TEM SIDO ASSIM A RECEPÇÃO DE EL PELIGRO DE ESTAR CUERDA?

Uma viagem alucinante! Não tive recepção igual com nenhum livro. Todo mundo vem e me conta suas histórias, que o livro lhes permitiu sentir-se menos solitárias, compreender que não são loucos, que deixaram de ter vergonha por coisas que andaram ocultando. Tenho chorado muito com as coisas que me contam. Tudo muito bonito e precioso.

VOCÊ TAMBÉM É UMA JORNALISTA RENOMADA, ATUANTE EM MAIS DE DUAS DÉCADAS. AGORA VIVEMOS UMA ERA DE INTELIGÊNCIA ARTIFICIAL, FAKE NEWS, CONCORRÊNCIA COM CRIADORES DE CONTEÚDOS NAS REDES SOCIAIS, ENTRE OUTROS FATORES. VOCÊ ACHA QUE VIVEMOS UM PERÍODO DESAFIADOR PARA O JORNALISMO?
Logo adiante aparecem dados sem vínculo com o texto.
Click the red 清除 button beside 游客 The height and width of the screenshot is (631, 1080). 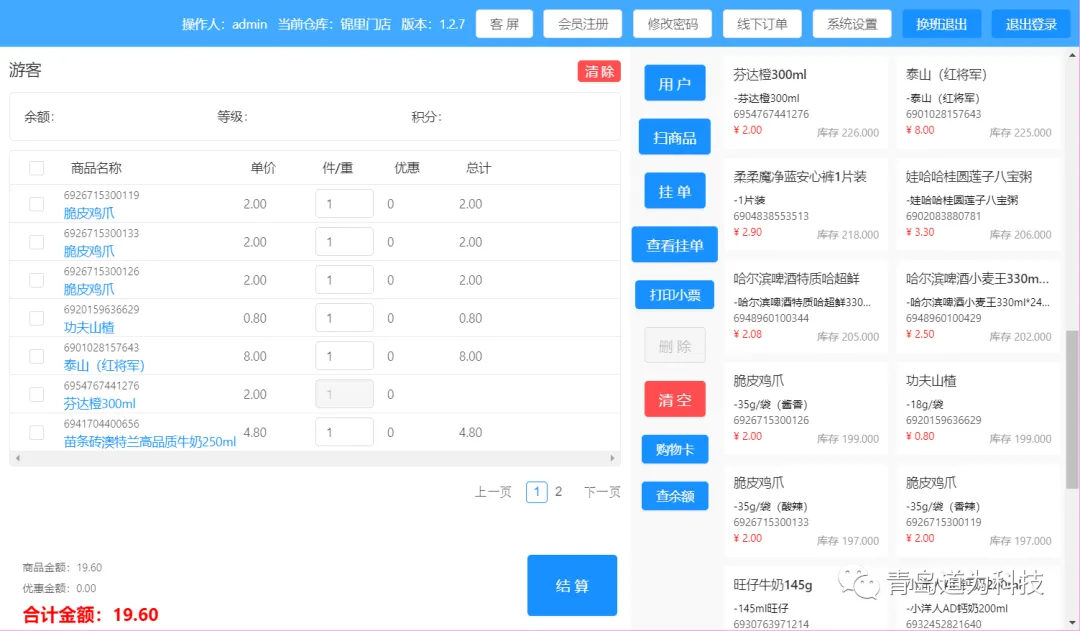click(599, 72)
Vivemos um momento desafiador não só para o jornalismo, mas em todos os aspectos da vida e da sociedade. O jornalismo passou por um período longo de travessia no deserto, de adequação às novas tecnologias e mudanças de mercado. Foi um dos setores mais afetados com a crise de 2008. De lá para cá, muitos jornais desapareceram. Os sites jornalísticos não podem se manter por meio da publicidade, o que não se sabia, pensava-se que podiam sobreviver assim, mas não funcionava. As pessoas não queriam pagar pelo digital, o que resultou em uma fase espantosa, muita gente foi demitida, muitos profissionais experientes foram despedidos, enquanto jornalistas inexperientes foram contratados no lugar por salários mais baixos. Revisores foram demitidos. Redações contando com menos gente, e esse pessoal tendo que fazer 27 mil coisas - digital, papel, não sei o que mais. 
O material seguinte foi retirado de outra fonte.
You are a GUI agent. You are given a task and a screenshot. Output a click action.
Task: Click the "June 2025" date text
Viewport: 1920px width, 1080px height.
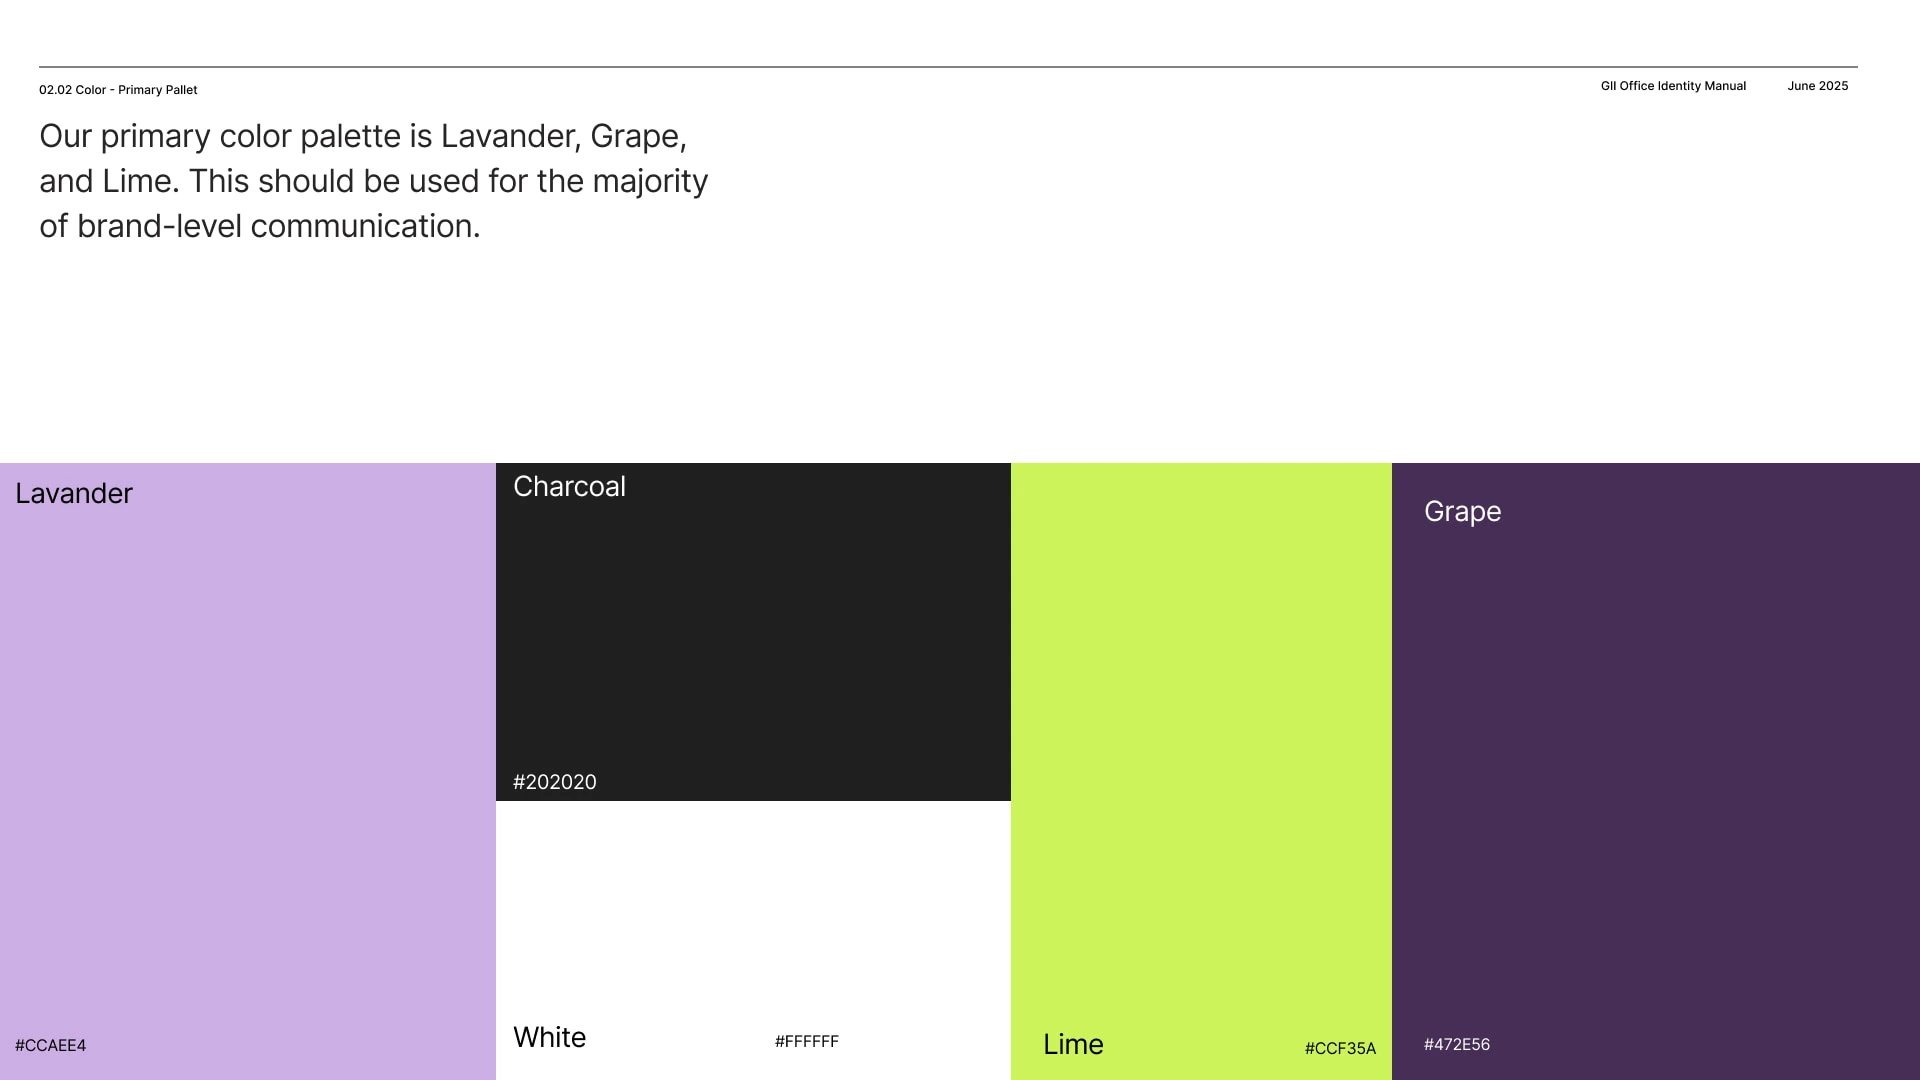point(1817,86)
Mas creio que essa crise está passando. As empresas de streaming, como Netflix e Spotify, começaram a acostumar as pessoas a pagarem por conteúdos, o que inclui jornais digitais. Muita gente também perdeu a cabeça pensando que as redes sociais poderiam funcionar como um jornalismo urbano, o que se confirmou como uma mentira. Se alguém te manda algum tuíte de uma manifestação em, por exemplo, Teerã, isso não é jornalismo, mas sim uma fonte primária. Esse tuíte pode ser verdadeiro ou não. Terá que passar pelas verificações de um repórter. O jornalismo segue sendo absolutamente necessário, ainda mais nesses tempos de fake news. O que se passa é que precisamos aprender a lidar com isso. Agora existe a possibilidade de elaborar uma imagem, por exemplo, de Joe Biden matando uma idosa. E, realmente, parece que é real. Temos de ensinar as pessoas a separar o que é real e o que é manipulado.

SENTE SAUDADES DE SEUS TEMPOS DE JORNALISTA?

Nenhuma. Nada. Sigo escrevendo artigos, mas não quero fazer nada além disso.

ESTÁ MAIS QUE BOM PARA QUEM, SEGUNDO SUAS PRÓPRIAS CONTAS, JÁ REALIZOU 2 MIL ENTREVISTAS...

Sim, é muito bonito ser jornalista. Me encantou, mas já faz muitos anos, prefiro fazer outras coisas.

EM A RIDÍCULA IDEIA DE NUNCA MAIS TE VER, VOCÊ COMENTA QUE A INFÂNCIA, A JUVENTUDE E A MATURIDADE DOS BIOGRAFADOS COSTUMAM OCUPAR UM ESPAÇO ENORME NO LIVROS. PORÉM, COMO VOCÊ ESCREVEU, CHEGA UM MOMENTO DA NARRATIVA QUE, DE REPENTE, TUDO PARECE SE ESVAZIAR, ACELERAR OU COMPRIMIR. VOCÊ OBSERVA QUE A MENOS QUE MORRAM JOVENS, QUANDO CHEGAM À VELHICE PARECE POUCO INTERESSANTE O QUE LHES ACONTECE. SENTE RECEIO QUE ISSO ACONTEÇA EM SUA BIOGRAFIA?

(Risos.) Não sinto nenhum receio assim. Para mim, não há posterioridade. Aliás, quase ninguém passa para a posterioridade. Eu espero uma velhice de muita vivacidade. Quero morrer estando muito viva. Essa é a minha maior aspiração no momento.